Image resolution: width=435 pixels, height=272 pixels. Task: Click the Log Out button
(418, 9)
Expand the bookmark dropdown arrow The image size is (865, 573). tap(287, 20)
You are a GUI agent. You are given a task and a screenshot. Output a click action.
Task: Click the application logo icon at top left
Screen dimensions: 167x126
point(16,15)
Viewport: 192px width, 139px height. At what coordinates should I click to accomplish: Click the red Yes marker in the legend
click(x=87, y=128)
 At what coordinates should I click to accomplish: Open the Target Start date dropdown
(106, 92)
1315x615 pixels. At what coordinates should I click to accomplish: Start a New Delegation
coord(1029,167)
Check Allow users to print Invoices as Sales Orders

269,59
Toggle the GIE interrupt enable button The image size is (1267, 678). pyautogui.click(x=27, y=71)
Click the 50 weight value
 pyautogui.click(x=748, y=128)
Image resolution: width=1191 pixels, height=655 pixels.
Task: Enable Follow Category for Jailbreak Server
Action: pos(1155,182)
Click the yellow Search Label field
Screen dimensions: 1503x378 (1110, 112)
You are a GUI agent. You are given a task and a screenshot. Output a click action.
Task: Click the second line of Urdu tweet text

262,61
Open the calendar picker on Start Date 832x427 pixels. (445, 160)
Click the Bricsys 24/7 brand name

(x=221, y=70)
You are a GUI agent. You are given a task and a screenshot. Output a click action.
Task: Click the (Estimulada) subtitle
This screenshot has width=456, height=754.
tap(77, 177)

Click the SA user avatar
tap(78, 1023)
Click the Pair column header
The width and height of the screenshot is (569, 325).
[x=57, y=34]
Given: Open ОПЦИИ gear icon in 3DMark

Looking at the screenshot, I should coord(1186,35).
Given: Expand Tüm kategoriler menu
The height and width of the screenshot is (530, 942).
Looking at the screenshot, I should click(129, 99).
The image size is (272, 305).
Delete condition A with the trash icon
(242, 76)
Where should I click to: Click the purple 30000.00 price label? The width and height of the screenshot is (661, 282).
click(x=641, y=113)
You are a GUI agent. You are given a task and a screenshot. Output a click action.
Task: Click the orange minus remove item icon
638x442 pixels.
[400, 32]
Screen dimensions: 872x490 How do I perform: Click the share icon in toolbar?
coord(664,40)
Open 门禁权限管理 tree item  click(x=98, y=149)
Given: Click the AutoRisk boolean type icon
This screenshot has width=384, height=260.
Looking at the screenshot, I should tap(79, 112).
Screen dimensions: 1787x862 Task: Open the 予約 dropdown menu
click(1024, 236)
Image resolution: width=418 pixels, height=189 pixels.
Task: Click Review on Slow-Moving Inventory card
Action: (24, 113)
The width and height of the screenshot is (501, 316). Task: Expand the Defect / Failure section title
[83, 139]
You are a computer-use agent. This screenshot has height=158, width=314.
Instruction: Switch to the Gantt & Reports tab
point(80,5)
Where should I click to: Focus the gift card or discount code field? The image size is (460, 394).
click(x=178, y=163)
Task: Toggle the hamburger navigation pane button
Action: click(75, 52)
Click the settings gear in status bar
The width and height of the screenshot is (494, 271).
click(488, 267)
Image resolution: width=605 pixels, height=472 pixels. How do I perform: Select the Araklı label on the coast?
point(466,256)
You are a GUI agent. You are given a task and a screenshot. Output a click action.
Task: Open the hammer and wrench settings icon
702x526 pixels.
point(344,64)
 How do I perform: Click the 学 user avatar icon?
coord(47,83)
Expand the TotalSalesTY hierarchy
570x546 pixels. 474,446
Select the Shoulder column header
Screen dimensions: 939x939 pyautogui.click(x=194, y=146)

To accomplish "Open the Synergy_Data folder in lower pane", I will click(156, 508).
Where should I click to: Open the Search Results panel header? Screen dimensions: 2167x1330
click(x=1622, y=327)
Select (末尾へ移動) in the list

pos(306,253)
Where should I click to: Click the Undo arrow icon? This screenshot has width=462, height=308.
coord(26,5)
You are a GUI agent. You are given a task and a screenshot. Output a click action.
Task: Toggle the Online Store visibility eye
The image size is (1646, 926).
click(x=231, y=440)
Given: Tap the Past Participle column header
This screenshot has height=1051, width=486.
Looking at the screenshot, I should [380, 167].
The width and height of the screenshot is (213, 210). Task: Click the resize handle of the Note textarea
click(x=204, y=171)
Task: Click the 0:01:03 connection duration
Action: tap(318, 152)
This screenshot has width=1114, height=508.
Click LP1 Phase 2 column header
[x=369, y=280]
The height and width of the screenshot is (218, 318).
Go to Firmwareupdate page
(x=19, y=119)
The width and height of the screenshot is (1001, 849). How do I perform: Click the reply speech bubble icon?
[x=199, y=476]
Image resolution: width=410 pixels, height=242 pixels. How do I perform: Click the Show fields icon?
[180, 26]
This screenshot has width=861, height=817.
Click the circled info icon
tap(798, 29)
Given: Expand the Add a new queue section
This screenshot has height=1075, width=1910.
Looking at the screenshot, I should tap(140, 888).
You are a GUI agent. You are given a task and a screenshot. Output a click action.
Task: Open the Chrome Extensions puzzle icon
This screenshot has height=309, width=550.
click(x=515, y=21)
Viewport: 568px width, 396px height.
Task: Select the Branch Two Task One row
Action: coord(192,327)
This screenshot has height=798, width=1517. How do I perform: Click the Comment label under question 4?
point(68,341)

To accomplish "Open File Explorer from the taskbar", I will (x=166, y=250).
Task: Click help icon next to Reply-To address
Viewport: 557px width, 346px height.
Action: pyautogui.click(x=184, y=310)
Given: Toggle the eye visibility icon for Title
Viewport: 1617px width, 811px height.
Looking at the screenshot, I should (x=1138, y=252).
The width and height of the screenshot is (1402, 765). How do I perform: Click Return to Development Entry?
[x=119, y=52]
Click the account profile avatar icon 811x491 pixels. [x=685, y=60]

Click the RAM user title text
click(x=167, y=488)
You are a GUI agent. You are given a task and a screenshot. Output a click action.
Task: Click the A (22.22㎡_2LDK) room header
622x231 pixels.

THE TASK:
Write out every entry above word for word, from the first line through the last, changing nothing.

RESULT BELOW:
Image resolution: width=435 pixels, height=272 pixels. Task: Click the Log Out button
(418, 9)
Expand the bookmark dropdown arrow The image size is (865, 573). tap(287, 20)
You are a GUI agent. You are given a task and a screenshot. Output a click action.
Task: Click the application logo icon at top left
Screen dimensions: 167x126
point(16,15)
Viewport: 192px width, 139px height. At what coordinates should I click to accomplish: Click the red Yes marker in the legend
click(x=87, y=128)
 At what coordinates should I click to accomplish: Open the Target Start date dropdown
(106, 92)
1315x615 pixels. At what coordinates should I click to accomplish: Start a New Delegation
coord(1029,167)
Check Allow users to print Invoices as Sales Orders

269,59
Toggle the GIE interrupt enable button The image size is (1267, 678). pyautogui.click(x=27, y=71)
Click the 50 weight value
 pyautogui.click(x=748, y=128)
Image resolution: width=1191 pixels, height=655 pixels.
Task: Enable Follow Category for Jailbreak Server
Action: pos(1155,182)
Click the yellow Search Label field
Screen dimensions: 1503x378 (1110, 112)
You are a GUI agent. You are given a task and a screenshot. Output a click action.
Task: Click the second line of Urdu tweet text

262,61
Open the calendar picker on Start Date 832x427 pixels. (445, 160)
Click the Bricsys 24/7 brand name

(x=221, y=70)
You are a GUI agent. You are given a task and a screenshot. Output a click action.
Task: Click the (Estimulada) subtitle
This screenshot has width=456, height=754.
tap(77, 177)

Click the SA user avatar
tap(78, 1023)
Click the Pair column header
The width and height of the screenshot is (569, 325).
[x=57, y=34]
Given: Open ОПЦИИ gear icon in 3DMark

Looking at the screenshot, I should coord(1186,35).
Given: Expand Tüm kategoriler menu
The height and width of the screenshot is (530, 942).
Looking at the screenshot, I should click(129, 99).
The image size is (272, 305).
Delete condition A with the trash icon
(242, 76)
Where should I click to: Click the purple 30000.00 price label? The width and height of the screenshot is (661, 282).
click(x=641, y=113)
You are a GUI agent. You are given a task and a screenshot. Output a click action.
Task: Click the orange minus remove item icon
638x442 pixels.
[400, 32]
Screen dimensions: 872x490 How do I perform: Click the share icon in toolbar?
coord(664,40)
Open 门禁权限管理 tree item  click(x=98, y=149)
Given: Click the AutoRisk boolean type icon
This screenshot has width=384, height=260.
Looking at the screenshot, I should tap(79, 112).
Screen dimensions: 1787x862 Task: Open the 予約 dropdown menu
click(1024, 236)
Image resolution: width=418 pixels, height=189 pixels.
Task: Click Review on Slow-Moving Inventory card
Action: (24, 113)
The width and height of the screenshot is (501, 316). Task: Expand the Defect / Failure section title
[83, 139]
You are a computer-use agent. This screenshot has height=158, width=314.
Instruction: Switch to the Gantt & Reports tab
point(80,5)
Where should I click to: Focus the gift card or discount code field? The image size is (460, 394).
click(x=178, y=163)
Task: Toggle the hamburger navigation pane button
Action: click(75, 52)
Click the settings gear in status bar
The width and height of the screenshot is (494, 271).
click(488, 267)
Image resolution: width=605 pixels, height=472 pixels. How do I perform: Select the Araklı label on the coast?
point(466,256)
You are a GUI agent. You are given a task and a screenshot. Output a click action.
Task: Open the hammer and wrench settings icon
702x526 pixels.
point(344,64)
 How do I perform: Click the 学 user avatar icon?
coord(47,83)
Expand the TotalSalesTY hierarchy
570x546 pixels. 474,446
Select the Shoulder column header
Screen dimensions: 939x939 pyautogui.click(x=194, y=146)

To accomplish "Open the Synergy_Data folder in lower pane", I will click(156, 508).
Where should I click to: Open the Search Results panel header? Screen dimensions: 2167x1330
click(x=1622, y=327)
Select (末尾へ移動) in the list

pos(306,253)
Where should I click to: Click the Undo arrow icon? This screenshot has width=462, height=308.
coord(26,5)
You are a GUI agent. You are given a task and a screenshot. Output a click action.
Task: Toggle the Online Store visibility eye
The image size is (1646, 926).
click(x=231, y=440)
Given: Tap the Past Participle column header
This screenshot has height=1051, width=486.
Looking at the screenshot, I should [380, 167].
The width and height of the screenshot is (213, 210). Task: Click the resize handle of the Note textarea
click(x=204, y=171)
Task: Click the 0:01:03 connection duration
Action: tap(318, 152)
This screenshot has width=1114, height=508.
Click LP1 Phase 2 column header
[x=369, y=280]
The height and width of the screenshot is (218, 318).
Go to Firmwareupdate page
(x=19, y=119)
The width and height of the screenshot is (1001, 849). How do I perform: Click the reply speech bubble icon?
[x=199, y=476]
Image resolution: width=410 pixels, height=242 pixels. How do I perform: Click the Show fields icon?
[180, 26]
This screenshot has width=861, height=817.
Click the circled info icon
tap(798, 29)
Given: Expand the Add a new queue section
This screenshot has height=1075, width=1910.
Looking at the screenshot, I should tap(140, 888).
You are a GUI agent. You are given a task and a screenshot. Output a click action.
Task: Open the Chrome Extensions puzzle icon
This screenshot has height=309, width=550.
click(x=515, y=21)
Viewport: 568px width, 396px height.
Task: Select the Branch Two Task One row
Action: coord(192,327)
This screenshot has height=798, width=1517. How do I perform: Click the Comment label under question 4?
point(68,341)

To accomplish "Open File Explorer from the taskbar", I will (x=166, y=250).
Task: Click help icon next to Reply-To address
Viewport: 557px width, 346px height.
Action: pyautogui.click(x=184, y=310)
Given: Toggle the eye visibility icon for Title
Viewport: 1617px width, 811px height.
Looking at the screenshot, I should (x=1138, y=252).
The width and height of the screenshot is (1402, 765). How do I perform: Click Return to Development Entry?
[x=119, y=52]
Click the account profile avatar icon 811x491 pixels. [x=685, y=60]

Click the RAM user title text
click(x=167, y=488)
You are a GUI agent. You are given a task and a screenshot. Output a click action.
Task: Click the A (22.22㎡_2LDK) room header
622x231 pixels.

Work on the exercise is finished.